Objective:
Which lines in the records below contain the word "each"? List every such line in full.

Data extract:
####
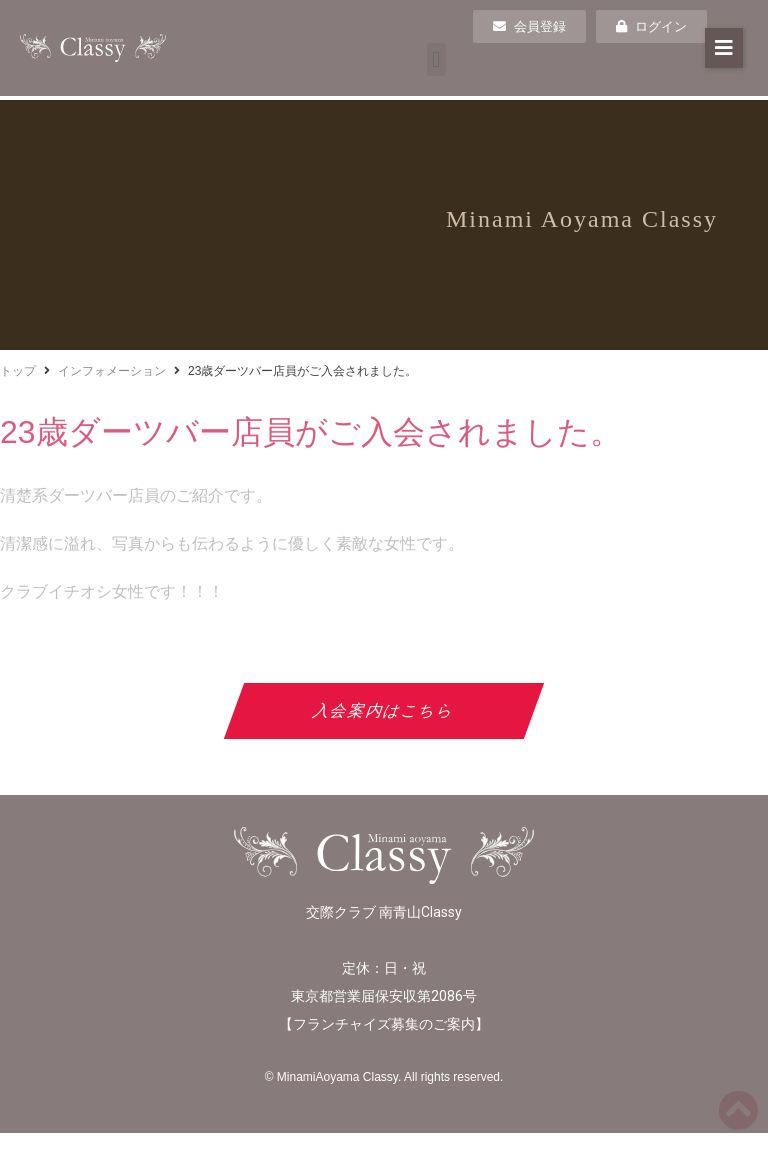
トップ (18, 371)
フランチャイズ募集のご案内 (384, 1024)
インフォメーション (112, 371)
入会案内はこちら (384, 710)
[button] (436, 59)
####
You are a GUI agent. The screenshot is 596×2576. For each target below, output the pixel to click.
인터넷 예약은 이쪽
####
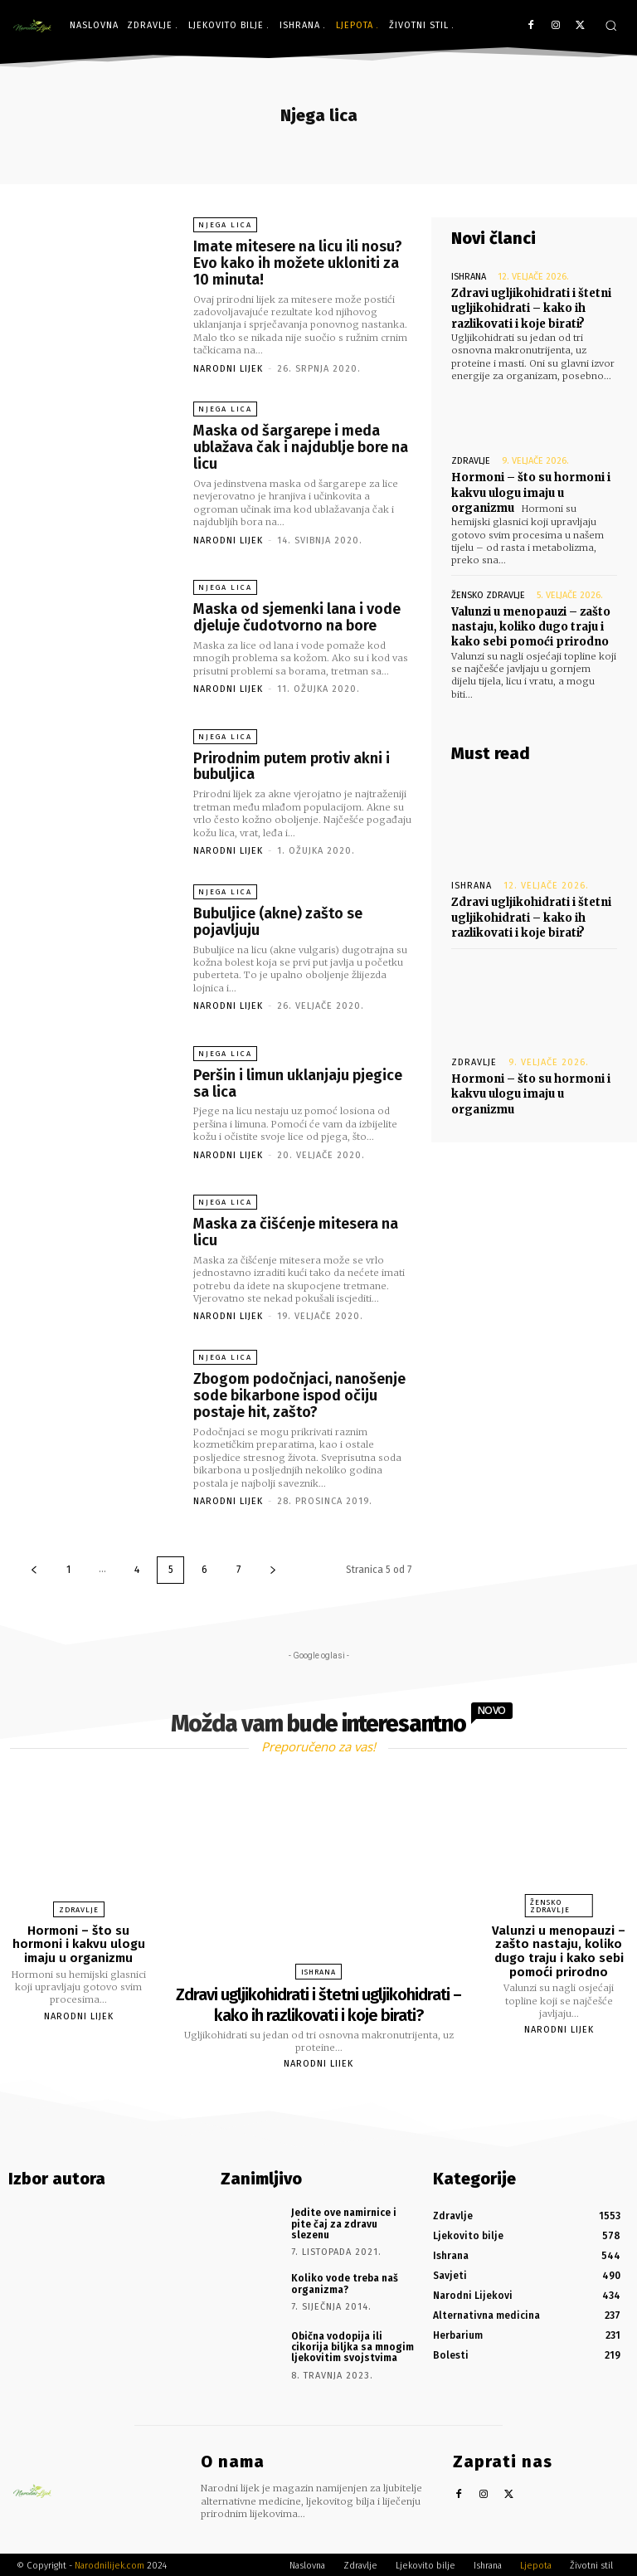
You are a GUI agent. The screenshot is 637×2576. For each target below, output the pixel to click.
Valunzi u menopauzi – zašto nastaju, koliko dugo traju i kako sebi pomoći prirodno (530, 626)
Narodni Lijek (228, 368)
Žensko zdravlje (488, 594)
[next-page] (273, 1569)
####
Result of the task:
You are a GUI agent. The screenshot is 596×2576. For each target below, output the pixel to click.
You are a GUI agent. The screenshot is 637×2576. For each target below, output the pixel to click.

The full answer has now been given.